### EXTRAIT

Cette union de la nature et de l’esprit est donc un fait incontestable. Le problème est de l’expliquer.

Deux solutions se présentent : ou l’on expliquera la pensée par la nature, ou la nature par la pensée. La première de ces deux solutions est ce qu’on appelle le réalisme ; la seconde est l’idéalisme. Chacun de ces deux systèmes peut faire valoir en sa faveur de fortes raisons.

Prenons en effet le premier. Nous avons jusqu’ici posé la pensée et la nature en face l’une de l’autre comme deux mondes équivalents et opposés. Dans la réalité, il n’en est pas ainsi. La pensée fait elle-même partie de la nature. La seule pensée que nous connaissions directement, c’est la nôtre : c’est l’intelligence humaine. Or l’intelligence humaine est liée à l’organisation et paraît en suivre toutes les vicissitudes. Point de pensée sans cerveau ; point de cerveau sans pensée ; point d’altération ou de modification du cerveau qui ne soit suivie d’une altération ou d’une modification de la pensée. Ainsi les trois tables de Bacon, ses tables d’absence, de présence, de comparaison, déposent en faveur de l’hypothèse qui fait naître la pensée de l’organisation. De plus, l’humanité qui est la seule espèce de créatures raisonnables que nous connaissions, a son histoire ; et si loin qu’on fasse remonter son origine, on rencontre toujours une nature avant elle ; elle n’a pu paraître que dans une nature déjà formée. Il est donc rationnel de la considérer comme le prolongement et le résultat d’une nature préexistante.

### CONSIGNE 1
Dans l'extrait sur la pensée et la nature, quel nom porte la solution qui explique la pensée par la nature ?
L'extrait et les lignes de données n'ont aucun rapport entre eux.

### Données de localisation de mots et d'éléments
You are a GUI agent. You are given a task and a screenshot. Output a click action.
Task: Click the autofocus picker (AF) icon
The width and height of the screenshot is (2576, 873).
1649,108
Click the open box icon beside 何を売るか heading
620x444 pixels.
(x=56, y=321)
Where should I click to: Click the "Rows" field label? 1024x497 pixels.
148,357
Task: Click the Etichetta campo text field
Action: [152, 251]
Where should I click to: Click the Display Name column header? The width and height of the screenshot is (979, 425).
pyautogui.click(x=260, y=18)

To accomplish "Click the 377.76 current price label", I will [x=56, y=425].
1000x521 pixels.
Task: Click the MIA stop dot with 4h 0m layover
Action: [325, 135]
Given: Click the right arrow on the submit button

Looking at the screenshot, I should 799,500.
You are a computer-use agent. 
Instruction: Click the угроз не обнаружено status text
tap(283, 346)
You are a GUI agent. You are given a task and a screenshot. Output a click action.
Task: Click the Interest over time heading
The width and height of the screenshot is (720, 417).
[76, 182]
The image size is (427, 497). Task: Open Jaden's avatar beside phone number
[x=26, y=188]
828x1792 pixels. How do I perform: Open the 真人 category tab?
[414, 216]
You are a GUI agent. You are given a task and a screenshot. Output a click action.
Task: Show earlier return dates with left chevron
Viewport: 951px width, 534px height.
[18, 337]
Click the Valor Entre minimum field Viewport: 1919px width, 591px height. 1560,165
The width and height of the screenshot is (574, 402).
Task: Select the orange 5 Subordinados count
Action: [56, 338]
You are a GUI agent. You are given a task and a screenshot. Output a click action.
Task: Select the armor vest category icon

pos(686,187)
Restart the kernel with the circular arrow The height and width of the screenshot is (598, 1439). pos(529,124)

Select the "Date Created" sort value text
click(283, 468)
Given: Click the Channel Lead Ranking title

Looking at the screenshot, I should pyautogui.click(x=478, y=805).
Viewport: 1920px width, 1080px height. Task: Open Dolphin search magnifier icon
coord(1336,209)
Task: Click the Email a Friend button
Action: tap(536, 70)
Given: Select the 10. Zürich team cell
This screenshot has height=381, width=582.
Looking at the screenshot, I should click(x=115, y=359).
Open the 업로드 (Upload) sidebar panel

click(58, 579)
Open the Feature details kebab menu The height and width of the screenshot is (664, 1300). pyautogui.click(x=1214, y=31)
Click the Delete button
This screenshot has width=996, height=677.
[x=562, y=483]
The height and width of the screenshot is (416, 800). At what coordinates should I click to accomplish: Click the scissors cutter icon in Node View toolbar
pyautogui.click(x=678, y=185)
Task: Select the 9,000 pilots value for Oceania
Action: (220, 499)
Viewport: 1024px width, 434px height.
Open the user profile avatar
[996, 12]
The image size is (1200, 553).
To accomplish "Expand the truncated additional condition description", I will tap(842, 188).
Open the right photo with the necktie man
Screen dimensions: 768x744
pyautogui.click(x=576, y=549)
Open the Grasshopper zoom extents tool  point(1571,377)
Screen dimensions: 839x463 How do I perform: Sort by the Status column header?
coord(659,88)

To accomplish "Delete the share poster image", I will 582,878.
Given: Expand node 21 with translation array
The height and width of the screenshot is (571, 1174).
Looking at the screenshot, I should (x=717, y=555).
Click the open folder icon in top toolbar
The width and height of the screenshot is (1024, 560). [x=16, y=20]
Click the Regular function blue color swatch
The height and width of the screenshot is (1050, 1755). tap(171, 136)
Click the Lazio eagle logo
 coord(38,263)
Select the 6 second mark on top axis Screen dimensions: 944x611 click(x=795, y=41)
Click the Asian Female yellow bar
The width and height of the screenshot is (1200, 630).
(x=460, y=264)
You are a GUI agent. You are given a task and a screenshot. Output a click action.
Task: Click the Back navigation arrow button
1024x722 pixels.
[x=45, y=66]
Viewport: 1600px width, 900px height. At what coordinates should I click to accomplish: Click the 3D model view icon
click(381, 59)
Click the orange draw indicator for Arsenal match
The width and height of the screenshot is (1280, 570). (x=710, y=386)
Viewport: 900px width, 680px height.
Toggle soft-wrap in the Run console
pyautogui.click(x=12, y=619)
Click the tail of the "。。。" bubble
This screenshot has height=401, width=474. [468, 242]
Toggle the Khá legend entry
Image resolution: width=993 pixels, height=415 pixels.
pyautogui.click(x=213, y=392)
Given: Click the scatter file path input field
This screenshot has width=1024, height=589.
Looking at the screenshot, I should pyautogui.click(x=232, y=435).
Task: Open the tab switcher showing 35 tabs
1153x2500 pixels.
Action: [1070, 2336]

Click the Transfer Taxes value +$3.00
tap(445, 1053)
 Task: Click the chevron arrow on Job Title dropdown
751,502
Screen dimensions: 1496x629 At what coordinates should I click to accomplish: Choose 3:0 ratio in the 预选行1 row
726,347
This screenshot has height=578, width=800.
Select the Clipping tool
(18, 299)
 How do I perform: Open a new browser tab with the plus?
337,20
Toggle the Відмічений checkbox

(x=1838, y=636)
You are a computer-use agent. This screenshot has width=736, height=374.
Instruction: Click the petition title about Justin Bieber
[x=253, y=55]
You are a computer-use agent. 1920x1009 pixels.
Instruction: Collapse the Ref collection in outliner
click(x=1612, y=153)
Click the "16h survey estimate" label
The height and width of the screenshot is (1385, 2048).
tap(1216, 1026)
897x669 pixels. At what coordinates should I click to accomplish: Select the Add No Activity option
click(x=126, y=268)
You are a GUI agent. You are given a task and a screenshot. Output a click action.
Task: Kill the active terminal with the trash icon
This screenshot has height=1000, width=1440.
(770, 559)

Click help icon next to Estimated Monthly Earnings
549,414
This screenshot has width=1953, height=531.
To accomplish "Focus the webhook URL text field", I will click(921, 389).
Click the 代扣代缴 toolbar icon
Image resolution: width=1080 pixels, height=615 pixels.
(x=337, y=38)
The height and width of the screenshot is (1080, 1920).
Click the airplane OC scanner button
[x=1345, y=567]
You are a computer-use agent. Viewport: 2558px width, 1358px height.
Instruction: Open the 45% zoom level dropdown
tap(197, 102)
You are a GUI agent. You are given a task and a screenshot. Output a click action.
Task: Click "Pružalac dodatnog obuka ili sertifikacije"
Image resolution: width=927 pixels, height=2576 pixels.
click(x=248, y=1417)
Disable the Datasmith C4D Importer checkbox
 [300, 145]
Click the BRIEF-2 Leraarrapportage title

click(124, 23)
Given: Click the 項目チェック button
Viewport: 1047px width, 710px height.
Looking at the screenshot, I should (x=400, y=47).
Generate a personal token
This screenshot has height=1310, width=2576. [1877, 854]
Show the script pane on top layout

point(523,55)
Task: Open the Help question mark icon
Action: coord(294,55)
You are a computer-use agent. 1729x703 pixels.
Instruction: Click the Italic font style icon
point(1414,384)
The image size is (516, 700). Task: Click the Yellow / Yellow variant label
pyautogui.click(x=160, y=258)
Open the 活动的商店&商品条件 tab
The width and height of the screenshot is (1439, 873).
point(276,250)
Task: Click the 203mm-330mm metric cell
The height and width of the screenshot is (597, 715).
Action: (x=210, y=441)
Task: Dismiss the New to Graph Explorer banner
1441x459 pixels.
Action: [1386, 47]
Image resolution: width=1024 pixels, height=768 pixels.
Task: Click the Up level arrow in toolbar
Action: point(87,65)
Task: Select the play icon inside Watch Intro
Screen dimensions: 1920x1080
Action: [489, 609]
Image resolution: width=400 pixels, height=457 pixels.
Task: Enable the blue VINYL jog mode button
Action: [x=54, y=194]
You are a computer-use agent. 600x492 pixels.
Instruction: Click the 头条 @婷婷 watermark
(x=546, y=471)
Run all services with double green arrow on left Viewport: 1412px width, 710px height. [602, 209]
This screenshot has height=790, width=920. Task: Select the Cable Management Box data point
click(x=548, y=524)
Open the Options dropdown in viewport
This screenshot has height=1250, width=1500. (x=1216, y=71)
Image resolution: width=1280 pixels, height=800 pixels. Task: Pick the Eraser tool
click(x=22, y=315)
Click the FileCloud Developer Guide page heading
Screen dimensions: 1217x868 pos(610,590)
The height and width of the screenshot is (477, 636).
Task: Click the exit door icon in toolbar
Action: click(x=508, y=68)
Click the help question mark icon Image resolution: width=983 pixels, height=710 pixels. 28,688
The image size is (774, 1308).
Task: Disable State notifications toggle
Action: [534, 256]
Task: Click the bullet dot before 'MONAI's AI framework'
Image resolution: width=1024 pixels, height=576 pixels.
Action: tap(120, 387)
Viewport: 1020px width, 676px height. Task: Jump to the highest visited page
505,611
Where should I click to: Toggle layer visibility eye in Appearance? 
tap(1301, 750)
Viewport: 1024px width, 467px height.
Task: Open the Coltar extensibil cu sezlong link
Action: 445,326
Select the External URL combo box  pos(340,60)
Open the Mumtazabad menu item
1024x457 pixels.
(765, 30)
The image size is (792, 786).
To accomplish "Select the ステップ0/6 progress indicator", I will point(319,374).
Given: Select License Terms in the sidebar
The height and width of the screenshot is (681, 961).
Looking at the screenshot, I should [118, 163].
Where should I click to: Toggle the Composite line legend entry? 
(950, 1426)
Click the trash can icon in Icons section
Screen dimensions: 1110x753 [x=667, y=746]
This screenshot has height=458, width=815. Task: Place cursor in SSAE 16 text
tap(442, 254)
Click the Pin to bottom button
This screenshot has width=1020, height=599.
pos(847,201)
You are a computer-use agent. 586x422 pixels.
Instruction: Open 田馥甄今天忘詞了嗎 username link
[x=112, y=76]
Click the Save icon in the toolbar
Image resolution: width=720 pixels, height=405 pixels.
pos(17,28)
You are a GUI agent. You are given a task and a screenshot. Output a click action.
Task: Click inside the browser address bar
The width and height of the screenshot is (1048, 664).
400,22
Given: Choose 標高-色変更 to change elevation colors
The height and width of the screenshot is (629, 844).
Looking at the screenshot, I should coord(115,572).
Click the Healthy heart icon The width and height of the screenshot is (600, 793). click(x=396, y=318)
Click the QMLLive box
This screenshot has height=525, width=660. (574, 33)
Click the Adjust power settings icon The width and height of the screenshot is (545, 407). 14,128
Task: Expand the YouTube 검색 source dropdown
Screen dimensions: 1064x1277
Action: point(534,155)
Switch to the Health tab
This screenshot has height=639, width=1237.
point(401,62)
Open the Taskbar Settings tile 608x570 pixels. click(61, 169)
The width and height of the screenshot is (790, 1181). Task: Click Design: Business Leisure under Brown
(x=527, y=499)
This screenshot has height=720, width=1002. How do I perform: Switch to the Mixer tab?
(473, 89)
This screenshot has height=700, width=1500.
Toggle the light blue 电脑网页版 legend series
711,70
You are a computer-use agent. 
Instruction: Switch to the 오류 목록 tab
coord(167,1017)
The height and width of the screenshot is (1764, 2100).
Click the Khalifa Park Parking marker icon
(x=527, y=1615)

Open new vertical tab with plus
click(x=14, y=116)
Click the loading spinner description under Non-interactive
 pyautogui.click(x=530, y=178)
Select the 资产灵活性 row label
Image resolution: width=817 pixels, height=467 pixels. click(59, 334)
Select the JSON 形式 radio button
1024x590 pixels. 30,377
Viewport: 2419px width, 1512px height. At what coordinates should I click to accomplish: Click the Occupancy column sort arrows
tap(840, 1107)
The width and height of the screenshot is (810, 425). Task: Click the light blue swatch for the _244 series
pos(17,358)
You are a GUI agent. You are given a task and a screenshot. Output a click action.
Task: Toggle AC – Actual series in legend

### CONSIGNE 2
Recopiez, dans les lignes de données, la partie qui s'ouvre sur la ligne contenant « Open new vertical tab with plus » et se ferme sur celle contenant « Image resolution: width=817 », ces deux lignes comprises.

### CORRIGÉ 1
Le réalisme.

### CORRIGÉ 2
Open new vertical tab with plus
click(x=14, y=116)
Click the loading spinner description under Non-interactive
 pyautogui.click(x=530, y=178)
Select the 资产灵活性 row label
Image resolution: width=817 pixels, height=467 pixels. click(59, 334)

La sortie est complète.